Disons-le, je suis sortie de Licorice Pizza un peu triste tant j'avais misé sur ce film. Triste cas restée de marbre. Avec Licorice pizza c'est le Paul Thomas Anderson (PTA) de Boogie nights que j'ai retrouvé, et il n'est pas mon préféré. Celui qui a du génie cisaille les rapports de force et les restitue à la fois avec crudité et une certaine subtilité. Parfois PTA voit tout, il saisit tout. Il donne alors la chair de poule. Parfois il s'adonne sciemment au seul plaisir de la forme et du rythme et cède alors à la facilité. Un coup sur deux. Perdu. Ici, malgré le foisonnement scénaristique, rien ne semble jamais complexe ni équivoque. Les personnages et leurs relations sont ou bien effleurés, ou bien trop explicites. Comme cette grande sœur dont l'heroïne Alana dit qu'elle est parfaite, raisonnable et à qui elle reproche de critiquer ses choix amoureux, mais qu'on ne fera plus qu'entrapercevoir. La mécanique psychologique est simple. En entrant en scène, chacun donne le ton dès ses premières répliques (c'est leur fonction). Aucun doute n'est possible, rien n'hésite. La virtuosité formelle, indéniable, du réalisateur fait le reste. Elle occupe littéralement l'espace et le temps du film. Tout cela donne lieu à des scènes de faible intensité. Amer et anisées peut-être (licorice signifie réglisse) ; colorées, cocasses, sûrement. Mais sans intensité.
Gary (Cooper Hoffman), le jeune héros du film tombé amoureux d'Alana au premier regard, avait par exemple quelque chose, y compris physiquement. Il apparaît tour à tour enfantin, sérieux, un peu pataud, séduisant. Les traits du père défunt (Philip Seymour Hoffman), que l'on reconnaît au détour d'un plan, contribuent sans doute à l'émotion de voir un acteur naître devant nous. Mais finalement, le personnage qu'il joue reste esquissé. Il est souvent très sûr de lui. Pourtant on ne perçoit pas ce qu'il peut faire de ce trait de caractère. Il monte des affaires, choisit à 15 ans la femme de sa vie et soudain ruine toutes ses chances sur un coup de tête. D'où lui vient son assurance ? Jusqu'où pourrait-il aller ? Qu'est-ce qui le meut au juste ? On ne le saura pas.
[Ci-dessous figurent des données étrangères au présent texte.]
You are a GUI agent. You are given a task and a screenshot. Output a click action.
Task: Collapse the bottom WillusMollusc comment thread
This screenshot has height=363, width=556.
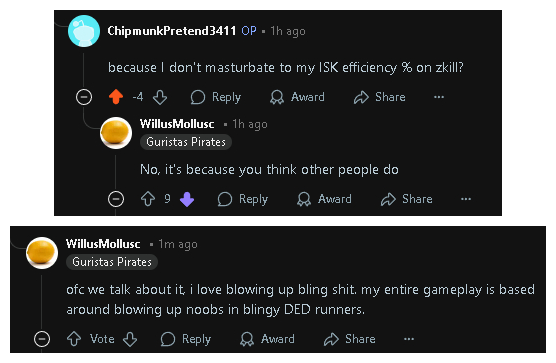tap(42, 339)
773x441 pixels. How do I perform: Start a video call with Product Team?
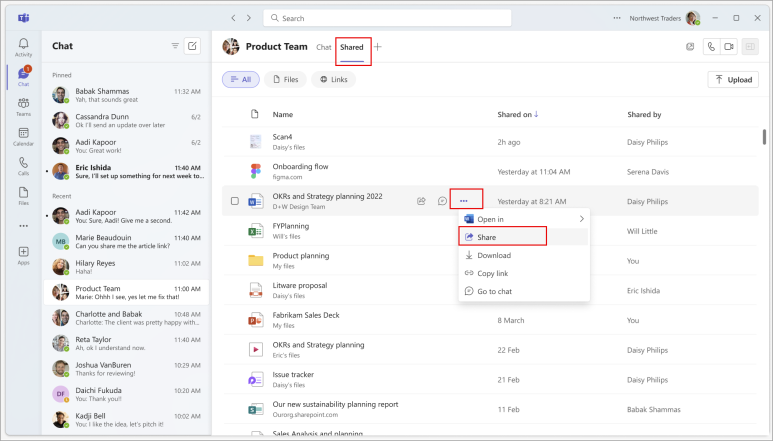tap(728, 46)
De toute facon, après un début de film empli de sa présence prometteuse, il s'efface peu à peu pour finalement perdre presque toute épaisseur.
Bien sûr il y a quelques moments amusants. Le coup de coussin derrière la tête de la vieille star méchante, exploiteuse d'enfants ; Bradley Cooper en sale type ; Sean Penn en sale type ; une descente de camion en marche arrière et silencieuse, à couper le souffle ; le sosie de Justin Trudeau en politicien impeccable et progressiste (cachant par ailleurs son homosexualité pour pouvoir être élu : la scène du restaurant est un des moments forts du film. Wachs s'avère avoir manipulé Alana, dont on voit le cheminement, de l'excitation d'être la petite bénévole désignée par le chef à la déconfiture). Et puis il y a Life on mars entre deux séquences. Mais comme il en faut pour tous les goûts et que PTA n'a jamais peur de trop en faire, ceux qui sont plutôt The doors en ont aussi pour leur argent.
Les critiques sont dithyrambiques. Toutes parlent de nostalgie. La nostalgie sous la plume d'un critique est souvent synonyme de profondeur. Que la nostalgie à mes yeux ne soit pas un sujet est une chose toute personnelle. Mais si celle-ci porte réellement le film, à vrai dire je ne l'ai pas perçue. Plus simplement, j'ai vu une jolie histoire avec une fin volontairement à l'eau de rose, dans la plus pure tradition de la comédie sentimentale américaine. Voilà qui s'appelle un rendez-vous manqué. Un sacré lapin, même.